There is one moment where this insight crystalized. It happened as my wife and I stepped off the train during our first visit to Turku. We did not yet know what the city had to offer or what we might find, but we were confident that we would find something interesting and learn something new and that the trip would be worth it for that outcome. At that moment, I realized this was the exact feeling I had when planning an experiment or working up data. When doing science, I often encounter data that doesn’t make sense at first. I find myself lost in a confusing maze of data, where one set of behaviors seem unrelated to others.  Over the years, I have learned that, if I work at it, eventually an understanding of the data coalesces. I gain an understanding of how one bit of data connects to another and the shortest conceptual distance between two areas of data. The feeling that accompanies the emergence of understanding data is the same as when I round a corner in a new city and realize that I know where I am. 

The realization that the sense of exploration drives me to perform science has given me a much more focused perspective. I understand that joy can be found by leaping into the unknown and trusting my skills to sort out the mess. I realize I don’t need access to a lab or a particular computer program to experience this joy. All I need is access to things that I don’t understand. Fortunately for me, these exist in overwhelming abundance.

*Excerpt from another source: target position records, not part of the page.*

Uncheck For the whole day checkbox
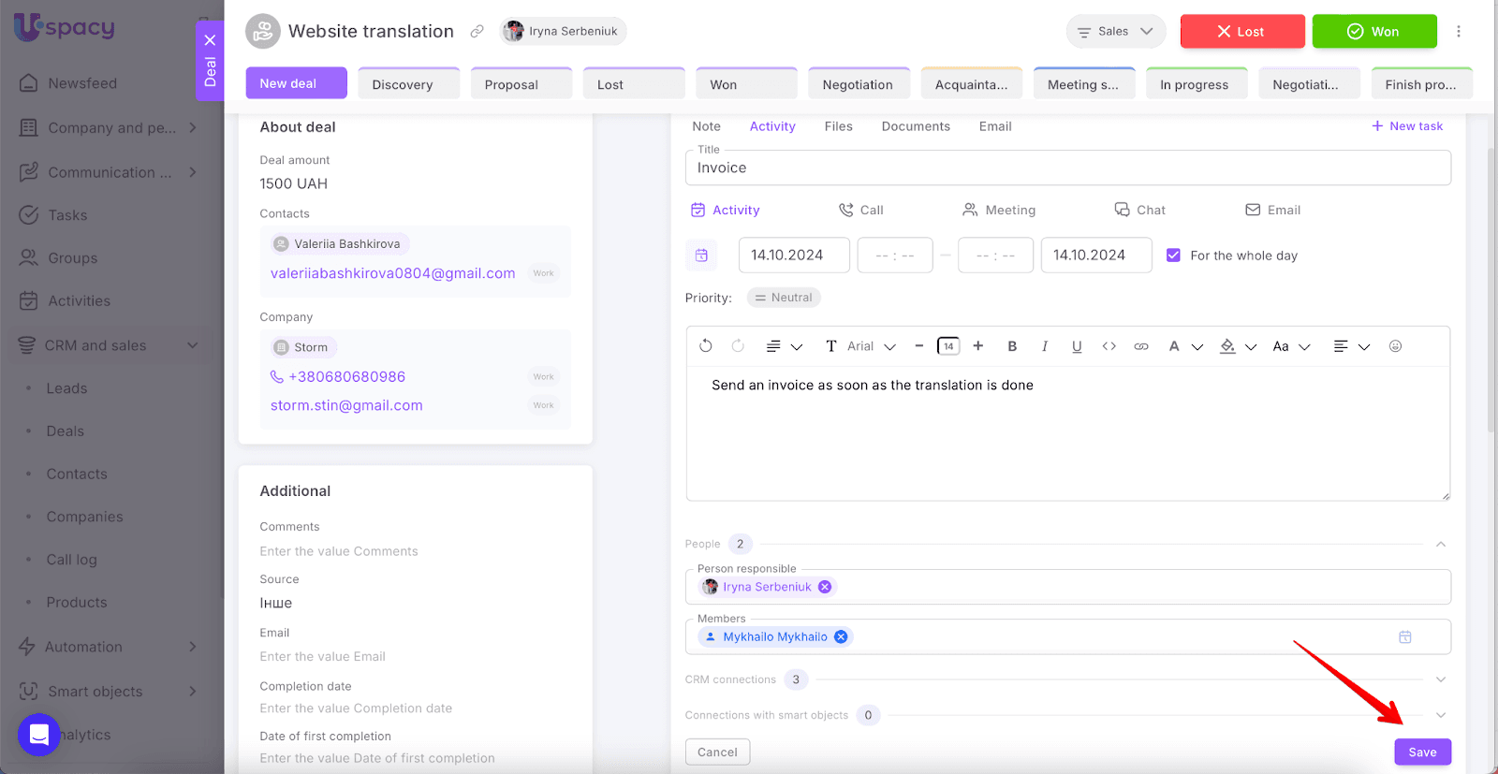1498x774 pixels. [1173, 256]
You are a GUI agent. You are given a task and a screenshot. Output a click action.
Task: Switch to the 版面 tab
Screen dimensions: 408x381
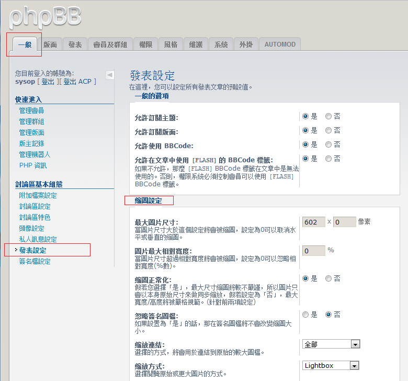tap(50, 44)
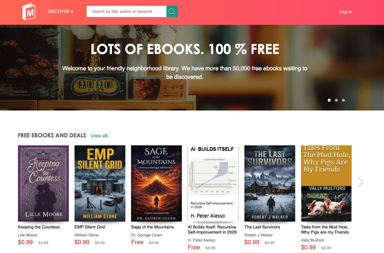Open the view all free ebooks page
This screenshot has height=253, width=384.
(x=99, y=136)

This was my new frame of mind as the global COVID-19 pandemic emerged. If my love of science was tied to a particular place or access to a particular resource, then being stuck at home for months could feel stifling. But the unknown is always near at hand! And so, these months at home have been more an opportunity to dig into new questions, than an obstacle to my science.

To be sure, this positive outlook on the pandemic is colored by the fact that my wife and I have been fortunate. We and our families have weathered the pandemic untouched, as of yet.  At no point did we feel unsafe in Finland, and so we know that we had a privileged experience. But this does not negate the insight I gained, or the peace it has brought me in these uncertain times.

In the end, perhaps it was not necessary to leave my home country to learn computational chemistry.  But the process of stripping off the familiar and placing myself in a foreign land might just have made it that much easier to gain a new perspective of the world---and myself.